**Problem requirements**
Return each line of the records holding the string "footer".

-- Opening Marker --

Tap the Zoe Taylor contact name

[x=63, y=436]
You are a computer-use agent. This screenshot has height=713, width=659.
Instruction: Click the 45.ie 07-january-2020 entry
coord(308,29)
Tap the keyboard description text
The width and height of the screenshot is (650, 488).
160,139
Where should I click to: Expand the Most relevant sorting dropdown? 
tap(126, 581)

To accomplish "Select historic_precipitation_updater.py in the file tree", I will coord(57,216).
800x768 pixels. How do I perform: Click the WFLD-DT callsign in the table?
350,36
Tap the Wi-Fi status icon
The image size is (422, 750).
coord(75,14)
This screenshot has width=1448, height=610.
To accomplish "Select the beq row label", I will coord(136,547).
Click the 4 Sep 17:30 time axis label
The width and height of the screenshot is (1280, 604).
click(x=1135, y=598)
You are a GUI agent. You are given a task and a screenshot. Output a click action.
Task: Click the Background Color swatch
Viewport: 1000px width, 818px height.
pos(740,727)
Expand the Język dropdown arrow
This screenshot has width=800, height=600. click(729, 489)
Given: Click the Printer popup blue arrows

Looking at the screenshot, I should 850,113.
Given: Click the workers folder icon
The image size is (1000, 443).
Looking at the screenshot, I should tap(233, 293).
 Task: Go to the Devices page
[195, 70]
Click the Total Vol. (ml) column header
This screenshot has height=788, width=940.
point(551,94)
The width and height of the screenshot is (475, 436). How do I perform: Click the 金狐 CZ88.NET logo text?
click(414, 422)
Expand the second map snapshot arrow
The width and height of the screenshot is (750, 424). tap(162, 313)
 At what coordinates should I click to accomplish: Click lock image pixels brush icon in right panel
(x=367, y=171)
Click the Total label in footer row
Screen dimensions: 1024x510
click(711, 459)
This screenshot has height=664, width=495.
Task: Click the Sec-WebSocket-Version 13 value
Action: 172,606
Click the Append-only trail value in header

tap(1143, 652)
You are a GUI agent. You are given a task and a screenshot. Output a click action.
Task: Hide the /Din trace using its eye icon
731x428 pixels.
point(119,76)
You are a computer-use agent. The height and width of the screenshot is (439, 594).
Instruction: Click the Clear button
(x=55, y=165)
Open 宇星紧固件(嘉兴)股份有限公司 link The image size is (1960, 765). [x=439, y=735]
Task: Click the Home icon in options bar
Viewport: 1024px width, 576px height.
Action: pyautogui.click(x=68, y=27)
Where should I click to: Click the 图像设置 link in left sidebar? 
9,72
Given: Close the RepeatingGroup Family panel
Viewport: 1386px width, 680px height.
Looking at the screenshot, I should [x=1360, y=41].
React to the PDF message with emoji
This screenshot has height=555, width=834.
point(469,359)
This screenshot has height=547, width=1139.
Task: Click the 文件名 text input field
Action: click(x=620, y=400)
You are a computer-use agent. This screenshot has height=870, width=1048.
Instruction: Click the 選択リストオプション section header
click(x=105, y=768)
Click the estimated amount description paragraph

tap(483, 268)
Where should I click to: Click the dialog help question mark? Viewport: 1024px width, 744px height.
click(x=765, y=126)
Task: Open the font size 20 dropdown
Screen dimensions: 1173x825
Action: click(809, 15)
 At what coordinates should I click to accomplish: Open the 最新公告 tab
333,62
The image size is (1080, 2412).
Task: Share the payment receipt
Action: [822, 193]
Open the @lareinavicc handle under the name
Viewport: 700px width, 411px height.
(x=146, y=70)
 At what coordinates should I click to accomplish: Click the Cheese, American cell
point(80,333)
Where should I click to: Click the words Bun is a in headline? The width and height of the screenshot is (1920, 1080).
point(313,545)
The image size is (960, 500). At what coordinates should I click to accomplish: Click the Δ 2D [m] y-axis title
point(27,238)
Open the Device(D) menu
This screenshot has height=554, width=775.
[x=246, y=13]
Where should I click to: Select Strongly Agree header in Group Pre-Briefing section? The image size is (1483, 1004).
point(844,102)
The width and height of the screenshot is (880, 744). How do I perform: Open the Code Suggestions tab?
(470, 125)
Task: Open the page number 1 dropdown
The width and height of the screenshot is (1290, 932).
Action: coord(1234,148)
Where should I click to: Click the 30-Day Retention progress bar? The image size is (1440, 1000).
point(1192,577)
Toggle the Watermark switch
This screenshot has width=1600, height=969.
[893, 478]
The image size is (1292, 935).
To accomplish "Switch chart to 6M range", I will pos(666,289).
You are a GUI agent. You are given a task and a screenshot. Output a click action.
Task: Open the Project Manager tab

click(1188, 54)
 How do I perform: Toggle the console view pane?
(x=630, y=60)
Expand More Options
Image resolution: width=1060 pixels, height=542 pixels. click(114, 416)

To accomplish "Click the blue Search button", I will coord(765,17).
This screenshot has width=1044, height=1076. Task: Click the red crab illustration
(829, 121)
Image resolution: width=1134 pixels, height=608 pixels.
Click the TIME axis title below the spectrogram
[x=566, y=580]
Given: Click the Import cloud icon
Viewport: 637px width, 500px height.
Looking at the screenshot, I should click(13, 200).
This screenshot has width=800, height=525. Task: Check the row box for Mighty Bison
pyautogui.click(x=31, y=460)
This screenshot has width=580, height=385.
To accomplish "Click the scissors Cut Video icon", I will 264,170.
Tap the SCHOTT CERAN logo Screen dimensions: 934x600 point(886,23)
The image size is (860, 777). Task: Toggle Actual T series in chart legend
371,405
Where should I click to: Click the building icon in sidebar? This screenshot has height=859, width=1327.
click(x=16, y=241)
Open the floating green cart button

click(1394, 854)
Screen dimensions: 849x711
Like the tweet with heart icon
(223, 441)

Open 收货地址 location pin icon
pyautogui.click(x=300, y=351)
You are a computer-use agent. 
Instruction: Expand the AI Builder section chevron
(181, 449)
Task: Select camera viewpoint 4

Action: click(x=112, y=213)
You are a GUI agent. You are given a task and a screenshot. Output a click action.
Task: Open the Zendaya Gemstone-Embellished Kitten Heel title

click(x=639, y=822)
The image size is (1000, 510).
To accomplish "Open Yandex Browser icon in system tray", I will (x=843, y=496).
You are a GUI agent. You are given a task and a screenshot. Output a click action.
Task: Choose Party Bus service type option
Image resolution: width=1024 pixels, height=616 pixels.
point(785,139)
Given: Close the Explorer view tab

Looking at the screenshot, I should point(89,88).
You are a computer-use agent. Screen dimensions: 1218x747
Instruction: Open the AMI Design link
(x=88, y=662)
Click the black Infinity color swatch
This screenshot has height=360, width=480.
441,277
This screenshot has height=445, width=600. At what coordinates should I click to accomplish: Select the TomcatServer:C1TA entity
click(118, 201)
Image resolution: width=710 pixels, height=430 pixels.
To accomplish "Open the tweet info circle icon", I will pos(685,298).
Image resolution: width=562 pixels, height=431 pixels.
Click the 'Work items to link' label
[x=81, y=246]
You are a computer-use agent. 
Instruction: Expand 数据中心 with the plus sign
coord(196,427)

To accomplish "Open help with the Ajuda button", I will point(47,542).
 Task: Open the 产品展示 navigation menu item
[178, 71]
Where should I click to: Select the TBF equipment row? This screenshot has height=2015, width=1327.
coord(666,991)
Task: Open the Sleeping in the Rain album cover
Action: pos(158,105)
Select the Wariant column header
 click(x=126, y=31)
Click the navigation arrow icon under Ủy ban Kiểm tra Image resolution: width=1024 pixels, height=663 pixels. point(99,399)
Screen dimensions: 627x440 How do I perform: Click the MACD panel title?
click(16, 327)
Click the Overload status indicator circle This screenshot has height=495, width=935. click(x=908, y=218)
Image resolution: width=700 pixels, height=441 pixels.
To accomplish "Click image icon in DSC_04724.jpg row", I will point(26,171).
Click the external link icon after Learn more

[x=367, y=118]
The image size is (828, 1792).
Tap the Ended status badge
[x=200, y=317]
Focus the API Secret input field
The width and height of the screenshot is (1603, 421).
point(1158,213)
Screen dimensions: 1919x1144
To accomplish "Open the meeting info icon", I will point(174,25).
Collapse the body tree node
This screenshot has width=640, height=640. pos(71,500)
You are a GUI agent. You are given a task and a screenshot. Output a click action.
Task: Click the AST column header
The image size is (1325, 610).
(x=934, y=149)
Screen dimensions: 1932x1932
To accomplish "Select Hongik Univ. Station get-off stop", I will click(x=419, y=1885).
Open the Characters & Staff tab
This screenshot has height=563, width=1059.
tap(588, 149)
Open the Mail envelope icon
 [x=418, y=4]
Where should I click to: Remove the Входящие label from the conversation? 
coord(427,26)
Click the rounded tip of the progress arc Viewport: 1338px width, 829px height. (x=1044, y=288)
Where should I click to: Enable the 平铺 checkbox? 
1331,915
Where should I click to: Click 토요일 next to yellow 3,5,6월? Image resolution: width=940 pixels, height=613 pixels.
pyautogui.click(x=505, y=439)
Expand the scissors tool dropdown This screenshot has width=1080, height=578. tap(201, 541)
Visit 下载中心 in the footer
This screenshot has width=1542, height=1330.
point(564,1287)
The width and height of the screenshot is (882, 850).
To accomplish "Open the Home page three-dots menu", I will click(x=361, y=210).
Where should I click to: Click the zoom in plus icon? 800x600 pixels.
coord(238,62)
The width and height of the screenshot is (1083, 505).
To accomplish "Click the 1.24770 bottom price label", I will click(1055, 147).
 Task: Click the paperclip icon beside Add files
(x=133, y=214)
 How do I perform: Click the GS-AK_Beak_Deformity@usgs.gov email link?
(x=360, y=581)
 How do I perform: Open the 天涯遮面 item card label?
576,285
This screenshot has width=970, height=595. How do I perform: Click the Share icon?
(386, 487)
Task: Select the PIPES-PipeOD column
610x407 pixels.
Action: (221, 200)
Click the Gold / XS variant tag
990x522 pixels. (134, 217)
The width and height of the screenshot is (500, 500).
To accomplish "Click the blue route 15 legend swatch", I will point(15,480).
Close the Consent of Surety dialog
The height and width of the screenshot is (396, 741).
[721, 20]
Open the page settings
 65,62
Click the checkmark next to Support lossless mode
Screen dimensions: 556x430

-- Closing Marker --

**Written solution**
Click the Total label in footer row
Visit 下载中心 in the footer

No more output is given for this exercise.